With pictures left out, output word for word the lines from the one containing "The image size" through the end of the material below.

MATERIAL SUPPLIED below:

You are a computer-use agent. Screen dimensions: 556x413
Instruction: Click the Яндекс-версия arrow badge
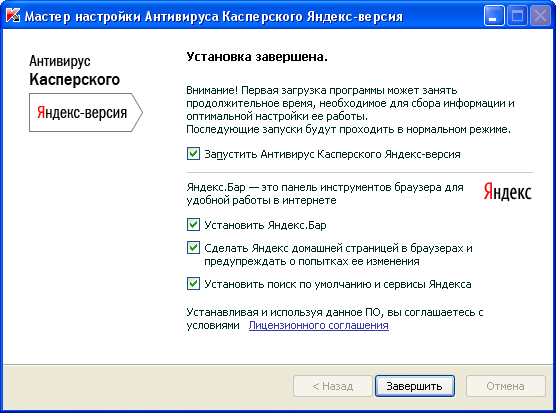[86, 112]
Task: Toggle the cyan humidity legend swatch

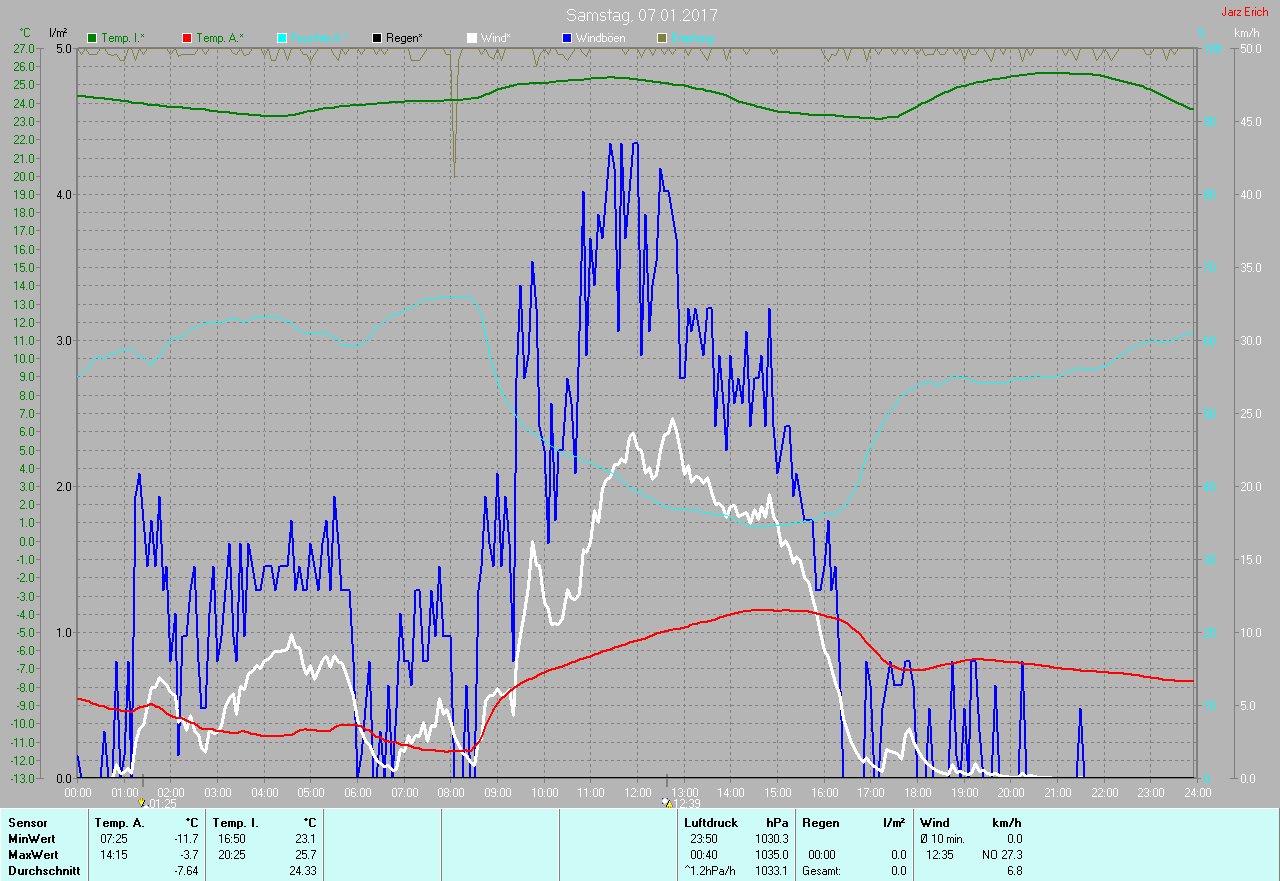Action: [282, 38]
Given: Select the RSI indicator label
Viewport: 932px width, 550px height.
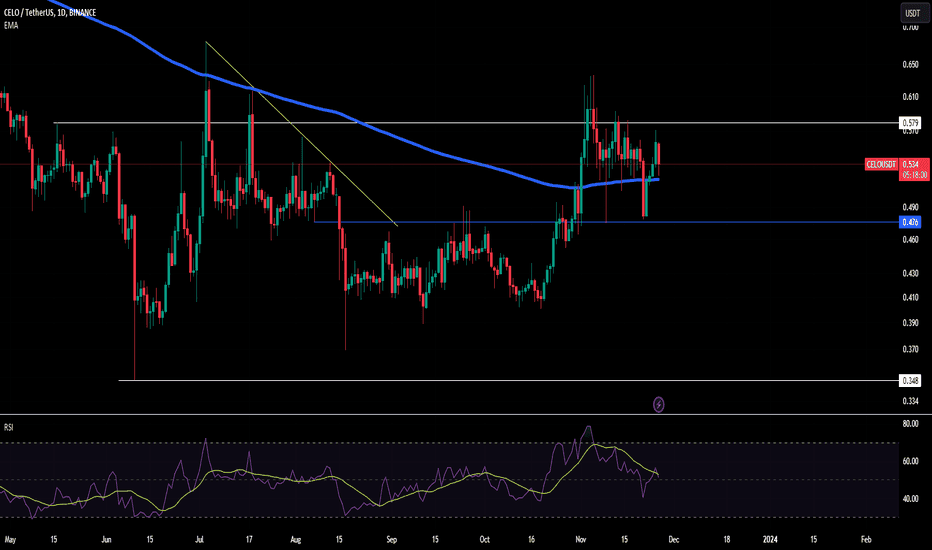Looking at the screenshot, I should [x=9, y=427].
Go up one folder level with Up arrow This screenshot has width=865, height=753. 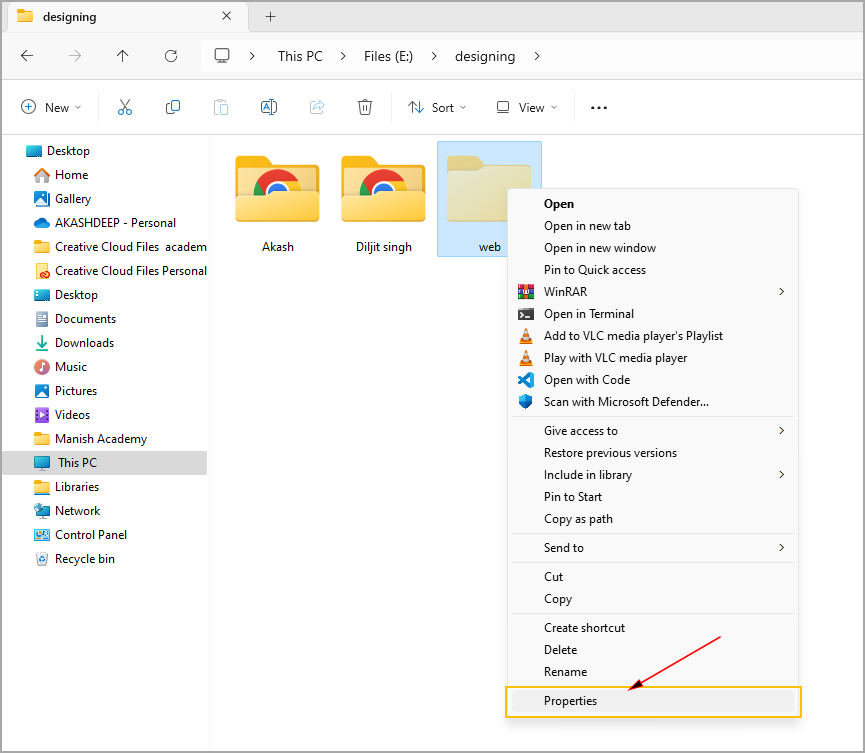coord(123,56)
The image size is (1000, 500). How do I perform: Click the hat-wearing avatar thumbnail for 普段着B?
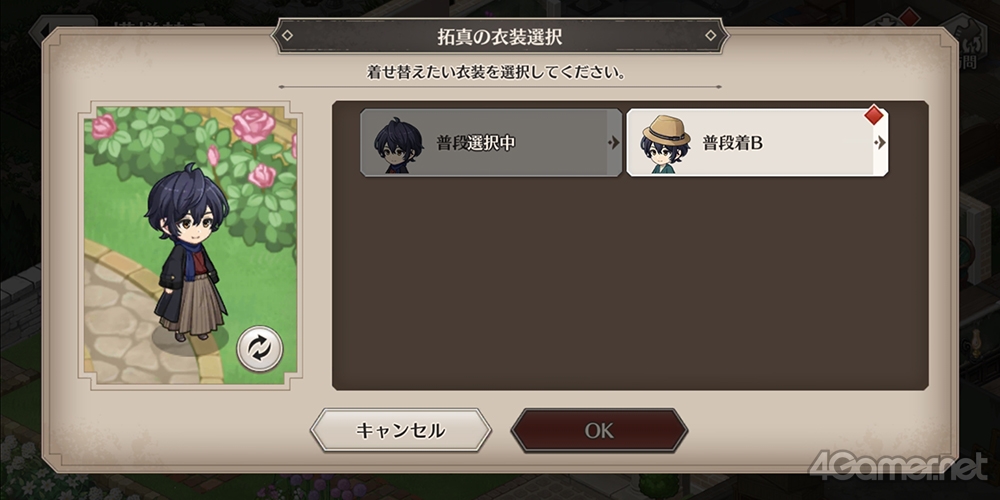(x=666, y=144)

End of MATERIAL SUPPLIED.

RESPONSE TO THIS EXERCISE »
The image size is (1000, 500). How do I perform: Click the hat-wearing avatar thumbnail for 普段着B?
(x=666, y=144)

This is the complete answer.